DATA SUPPLIED: Begin

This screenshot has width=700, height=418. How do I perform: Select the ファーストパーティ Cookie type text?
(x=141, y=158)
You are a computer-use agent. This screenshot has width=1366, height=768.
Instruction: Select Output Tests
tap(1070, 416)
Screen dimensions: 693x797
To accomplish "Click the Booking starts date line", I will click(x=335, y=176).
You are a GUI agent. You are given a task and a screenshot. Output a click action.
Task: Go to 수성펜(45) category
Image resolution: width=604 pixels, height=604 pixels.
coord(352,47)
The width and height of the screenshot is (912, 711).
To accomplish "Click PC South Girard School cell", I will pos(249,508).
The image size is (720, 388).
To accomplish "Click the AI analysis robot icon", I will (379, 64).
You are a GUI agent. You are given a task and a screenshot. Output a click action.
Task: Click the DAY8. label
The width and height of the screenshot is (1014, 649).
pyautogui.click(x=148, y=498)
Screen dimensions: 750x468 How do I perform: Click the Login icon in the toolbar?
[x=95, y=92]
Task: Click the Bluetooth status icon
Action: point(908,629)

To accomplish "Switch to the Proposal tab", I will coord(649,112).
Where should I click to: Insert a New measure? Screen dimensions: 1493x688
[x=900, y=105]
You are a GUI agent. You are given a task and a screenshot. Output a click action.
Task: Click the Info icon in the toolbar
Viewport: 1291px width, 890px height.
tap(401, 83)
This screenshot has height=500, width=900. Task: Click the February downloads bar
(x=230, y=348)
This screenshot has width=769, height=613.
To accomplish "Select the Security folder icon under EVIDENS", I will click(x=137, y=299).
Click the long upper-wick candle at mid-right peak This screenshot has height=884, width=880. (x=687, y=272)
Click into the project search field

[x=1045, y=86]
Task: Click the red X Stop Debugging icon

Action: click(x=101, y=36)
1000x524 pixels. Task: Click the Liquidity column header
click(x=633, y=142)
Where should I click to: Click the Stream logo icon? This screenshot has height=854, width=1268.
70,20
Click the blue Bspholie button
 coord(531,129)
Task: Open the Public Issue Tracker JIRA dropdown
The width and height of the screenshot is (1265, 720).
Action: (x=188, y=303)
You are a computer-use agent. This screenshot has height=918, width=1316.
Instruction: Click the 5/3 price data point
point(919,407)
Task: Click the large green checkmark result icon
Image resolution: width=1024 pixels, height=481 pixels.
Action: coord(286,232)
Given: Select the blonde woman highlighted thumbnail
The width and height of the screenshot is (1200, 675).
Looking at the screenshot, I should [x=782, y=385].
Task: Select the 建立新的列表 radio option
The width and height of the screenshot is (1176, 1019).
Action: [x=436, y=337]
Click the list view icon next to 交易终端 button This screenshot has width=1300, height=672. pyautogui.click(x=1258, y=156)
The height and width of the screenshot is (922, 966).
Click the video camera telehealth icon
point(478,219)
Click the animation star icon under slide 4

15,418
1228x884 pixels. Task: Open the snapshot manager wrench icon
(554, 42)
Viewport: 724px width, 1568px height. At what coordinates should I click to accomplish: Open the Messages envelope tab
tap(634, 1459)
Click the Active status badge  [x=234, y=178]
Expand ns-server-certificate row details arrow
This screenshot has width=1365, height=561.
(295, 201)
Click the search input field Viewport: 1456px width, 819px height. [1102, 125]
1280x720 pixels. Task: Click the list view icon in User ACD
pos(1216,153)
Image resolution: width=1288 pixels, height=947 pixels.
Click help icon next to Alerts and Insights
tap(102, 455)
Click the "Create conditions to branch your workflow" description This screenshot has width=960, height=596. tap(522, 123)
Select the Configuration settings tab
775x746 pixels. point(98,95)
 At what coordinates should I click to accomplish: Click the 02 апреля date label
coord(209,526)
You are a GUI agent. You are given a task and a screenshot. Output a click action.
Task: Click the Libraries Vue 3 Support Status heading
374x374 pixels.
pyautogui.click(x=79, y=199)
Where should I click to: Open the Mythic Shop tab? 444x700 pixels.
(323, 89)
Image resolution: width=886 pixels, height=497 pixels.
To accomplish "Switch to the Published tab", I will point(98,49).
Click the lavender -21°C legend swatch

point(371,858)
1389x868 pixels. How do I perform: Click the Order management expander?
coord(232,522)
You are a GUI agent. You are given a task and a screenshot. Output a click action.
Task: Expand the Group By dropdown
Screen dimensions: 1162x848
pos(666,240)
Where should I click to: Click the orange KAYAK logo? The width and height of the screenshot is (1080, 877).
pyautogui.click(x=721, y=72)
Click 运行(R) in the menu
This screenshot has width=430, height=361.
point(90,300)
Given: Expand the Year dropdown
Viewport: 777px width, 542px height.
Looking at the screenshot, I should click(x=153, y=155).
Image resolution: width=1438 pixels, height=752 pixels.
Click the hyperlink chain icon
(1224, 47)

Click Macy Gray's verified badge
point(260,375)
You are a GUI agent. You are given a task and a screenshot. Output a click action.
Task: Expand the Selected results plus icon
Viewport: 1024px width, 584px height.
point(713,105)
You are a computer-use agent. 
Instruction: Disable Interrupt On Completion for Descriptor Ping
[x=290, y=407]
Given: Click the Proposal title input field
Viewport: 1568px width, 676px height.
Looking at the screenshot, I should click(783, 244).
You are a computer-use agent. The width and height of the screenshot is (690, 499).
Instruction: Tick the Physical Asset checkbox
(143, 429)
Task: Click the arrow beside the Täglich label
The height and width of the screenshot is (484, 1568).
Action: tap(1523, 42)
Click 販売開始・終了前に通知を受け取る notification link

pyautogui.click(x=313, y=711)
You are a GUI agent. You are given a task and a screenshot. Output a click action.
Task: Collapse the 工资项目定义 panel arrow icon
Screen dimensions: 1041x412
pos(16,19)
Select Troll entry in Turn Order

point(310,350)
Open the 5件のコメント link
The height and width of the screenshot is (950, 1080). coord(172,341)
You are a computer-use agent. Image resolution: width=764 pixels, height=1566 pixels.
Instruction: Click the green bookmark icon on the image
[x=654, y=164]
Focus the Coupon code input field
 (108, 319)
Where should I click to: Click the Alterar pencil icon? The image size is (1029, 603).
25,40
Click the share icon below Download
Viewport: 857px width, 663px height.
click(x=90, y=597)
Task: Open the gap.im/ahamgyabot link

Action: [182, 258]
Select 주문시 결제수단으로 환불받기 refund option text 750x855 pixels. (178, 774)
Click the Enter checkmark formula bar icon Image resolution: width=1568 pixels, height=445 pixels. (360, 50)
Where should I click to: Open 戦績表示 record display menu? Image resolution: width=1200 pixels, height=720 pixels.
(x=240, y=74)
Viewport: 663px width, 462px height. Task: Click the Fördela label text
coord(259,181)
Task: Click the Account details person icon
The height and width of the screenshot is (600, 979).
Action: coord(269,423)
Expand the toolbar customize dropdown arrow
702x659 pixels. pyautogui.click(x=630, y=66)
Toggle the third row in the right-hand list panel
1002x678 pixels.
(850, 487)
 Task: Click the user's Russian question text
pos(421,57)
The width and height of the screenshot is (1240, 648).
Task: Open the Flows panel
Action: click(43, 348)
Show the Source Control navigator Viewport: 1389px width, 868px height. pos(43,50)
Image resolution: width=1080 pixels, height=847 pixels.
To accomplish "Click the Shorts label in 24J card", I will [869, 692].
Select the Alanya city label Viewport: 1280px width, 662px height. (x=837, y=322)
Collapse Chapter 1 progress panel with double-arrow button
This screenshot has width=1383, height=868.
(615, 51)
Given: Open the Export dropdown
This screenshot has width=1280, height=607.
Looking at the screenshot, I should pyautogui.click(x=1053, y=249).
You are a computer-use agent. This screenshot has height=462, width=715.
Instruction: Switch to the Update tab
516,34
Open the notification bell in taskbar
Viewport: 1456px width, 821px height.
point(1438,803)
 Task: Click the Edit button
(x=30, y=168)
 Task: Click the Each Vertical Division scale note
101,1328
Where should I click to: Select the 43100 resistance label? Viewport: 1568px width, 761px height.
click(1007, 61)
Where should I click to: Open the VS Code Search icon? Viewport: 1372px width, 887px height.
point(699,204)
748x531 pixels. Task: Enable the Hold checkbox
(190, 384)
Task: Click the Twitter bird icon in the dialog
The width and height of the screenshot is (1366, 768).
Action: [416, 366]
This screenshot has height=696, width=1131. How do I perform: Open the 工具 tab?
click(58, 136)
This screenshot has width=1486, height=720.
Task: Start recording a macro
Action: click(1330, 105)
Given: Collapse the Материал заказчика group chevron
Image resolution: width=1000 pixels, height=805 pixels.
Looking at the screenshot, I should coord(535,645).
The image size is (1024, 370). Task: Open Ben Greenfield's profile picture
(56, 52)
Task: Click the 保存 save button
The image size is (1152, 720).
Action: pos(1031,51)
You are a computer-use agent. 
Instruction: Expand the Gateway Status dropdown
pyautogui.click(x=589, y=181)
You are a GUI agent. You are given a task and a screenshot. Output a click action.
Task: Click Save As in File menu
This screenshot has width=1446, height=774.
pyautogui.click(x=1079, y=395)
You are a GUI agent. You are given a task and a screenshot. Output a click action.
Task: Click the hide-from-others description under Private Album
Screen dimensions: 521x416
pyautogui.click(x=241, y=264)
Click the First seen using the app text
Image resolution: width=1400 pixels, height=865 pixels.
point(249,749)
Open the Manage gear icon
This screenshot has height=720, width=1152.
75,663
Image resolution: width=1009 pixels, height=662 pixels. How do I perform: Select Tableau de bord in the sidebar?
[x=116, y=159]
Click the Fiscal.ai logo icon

DATA SUPPLIED: End

# INSTRUCTIONS TO FOLLOW
Pull every line containing "will" out of the entries.

# SOLUTION FOR THIS TASK
To accomplish "Click the Booking starts date line", I will click(x=335, y=176).
To accomplish "Click PC South Girard School cell", I will pos(249,508).
To accomplish "Click the AI analysis robot icon", I will (379, 64).
To accomplish "Switch to the Proposal tab", I will coord(649,112).
To accomplish "Select the Security folder icon under EVIDENS", I will click(x=137, y=299).
To accomplish "Switch to the Published tab", I will point(98,49).
To accomplish "Click the Shorts label in 24J card", I will [869, 692].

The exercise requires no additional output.